* _Supplied data_:
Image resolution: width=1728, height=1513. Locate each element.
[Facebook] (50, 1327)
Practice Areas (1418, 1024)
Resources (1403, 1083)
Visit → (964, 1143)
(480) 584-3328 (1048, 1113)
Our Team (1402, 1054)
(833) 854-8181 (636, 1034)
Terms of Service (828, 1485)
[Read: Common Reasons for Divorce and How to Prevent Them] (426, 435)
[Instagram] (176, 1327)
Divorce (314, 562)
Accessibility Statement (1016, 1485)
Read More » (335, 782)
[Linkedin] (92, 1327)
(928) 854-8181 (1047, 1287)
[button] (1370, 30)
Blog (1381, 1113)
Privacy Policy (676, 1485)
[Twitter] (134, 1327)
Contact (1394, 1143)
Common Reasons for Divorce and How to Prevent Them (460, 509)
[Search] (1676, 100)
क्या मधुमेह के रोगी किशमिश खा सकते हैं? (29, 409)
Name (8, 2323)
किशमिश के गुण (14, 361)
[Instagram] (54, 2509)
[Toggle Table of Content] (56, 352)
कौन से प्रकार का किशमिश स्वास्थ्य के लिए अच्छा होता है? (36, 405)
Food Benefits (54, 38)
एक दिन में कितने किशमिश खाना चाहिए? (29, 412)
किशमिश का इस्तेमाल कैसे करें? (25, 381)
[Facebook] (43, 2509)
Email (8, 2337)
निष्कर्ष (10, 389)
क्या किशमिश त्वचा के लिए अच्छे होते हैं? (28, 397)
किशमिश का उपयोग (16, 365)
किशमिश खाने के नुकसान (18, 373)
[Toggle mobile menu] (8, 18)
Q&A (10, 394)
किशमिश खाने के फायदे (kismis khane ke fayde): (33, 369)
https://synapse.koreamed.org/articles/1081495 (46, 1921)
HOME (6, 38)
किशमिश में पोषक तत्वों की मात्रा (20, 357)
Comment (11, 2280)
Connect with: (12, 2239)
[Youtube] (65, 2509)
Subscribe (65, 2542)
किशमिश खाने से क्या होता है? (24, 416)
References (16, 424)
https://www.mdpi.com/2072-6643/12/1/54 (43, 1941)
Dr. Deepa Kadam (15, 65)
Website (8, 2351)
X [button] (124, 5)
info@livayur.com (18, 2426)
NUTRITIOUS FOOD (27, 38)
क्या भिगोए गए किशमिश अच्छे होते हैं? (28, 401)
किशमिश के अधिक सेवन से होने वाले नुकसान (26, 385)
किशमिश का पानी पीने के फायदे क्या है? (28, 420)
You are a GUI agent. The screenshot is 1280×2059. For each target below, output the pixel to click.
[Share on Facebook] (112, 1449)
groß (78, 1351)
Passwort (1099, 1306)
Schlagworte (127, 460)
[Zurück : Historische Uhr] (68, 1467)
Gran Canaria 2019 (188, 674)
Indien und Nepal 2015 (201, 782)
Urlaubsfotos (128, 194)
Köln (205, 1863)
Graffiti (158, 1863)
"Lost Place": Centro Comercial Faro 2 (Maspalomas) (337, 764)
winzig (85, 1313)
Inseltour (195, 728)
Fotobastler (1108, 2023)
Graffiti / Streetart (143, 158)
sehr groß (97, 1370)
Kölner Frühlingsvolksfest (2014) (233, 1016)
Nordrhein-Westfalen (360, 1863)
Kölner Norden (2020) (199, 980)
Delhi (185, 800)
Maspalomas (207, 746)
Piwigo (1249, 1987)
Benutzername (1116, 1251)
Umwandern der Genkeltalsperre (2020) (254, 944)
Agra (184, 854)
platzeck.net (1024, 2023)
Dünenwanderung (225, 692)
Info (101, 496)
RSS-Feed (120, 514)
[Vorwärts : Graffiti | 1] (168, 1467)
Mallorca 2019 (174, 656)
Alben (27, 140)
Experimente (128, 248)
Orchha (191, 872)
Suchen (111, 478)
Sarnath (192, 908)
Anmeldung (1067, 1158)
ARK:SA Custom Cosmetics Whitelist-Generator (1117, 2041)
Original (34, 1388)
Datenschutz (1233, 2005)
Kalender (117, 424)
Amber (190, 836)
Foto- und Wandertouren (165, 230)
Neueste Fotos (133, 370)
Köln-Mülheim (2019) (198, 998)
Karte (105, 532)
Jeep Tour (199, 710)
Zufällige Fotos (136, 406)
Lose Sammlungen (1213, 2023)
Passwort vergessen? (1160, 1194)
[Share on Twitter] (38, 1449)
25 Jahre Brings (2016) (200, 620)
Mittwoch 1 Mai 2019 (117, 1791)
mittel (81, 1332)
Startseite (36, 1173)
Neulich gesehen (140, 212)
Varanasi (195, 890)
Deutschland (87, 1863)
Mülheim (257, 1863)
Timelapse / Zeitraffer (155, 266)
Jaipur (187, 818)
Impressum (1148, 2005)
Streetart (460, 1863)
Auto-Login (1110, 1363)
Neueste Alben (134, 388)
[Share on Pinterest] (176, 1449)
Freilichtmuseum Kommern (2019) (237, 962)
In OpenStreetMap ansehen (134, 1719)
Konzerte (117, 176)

* _Directions for this task_:
The required answer is the run of lines above, starting at the line with "Dünenwanderung (225, 692)" and ending at the line with "Original (34, 1388)", reproduced exactly with both ends.

* _The answer_:
Dünenwanderung (225, 692)
Info (101, 496)
RSS-Feed (120, 514)
[Vorwärts : Graffiti | 1] (168, 1467)
Mallorca 2019 (174, 656)
Alben (27, 140)
Experimente (128, 248)
Orchha (191, 872)
Suchen (111, 478)
Sarnath (192, 908)
Anmeldung (1067, 1158)
ARK:SA Custom Cosmetics Whitelist-Generator (1117, 2041)
Original (34, 1388)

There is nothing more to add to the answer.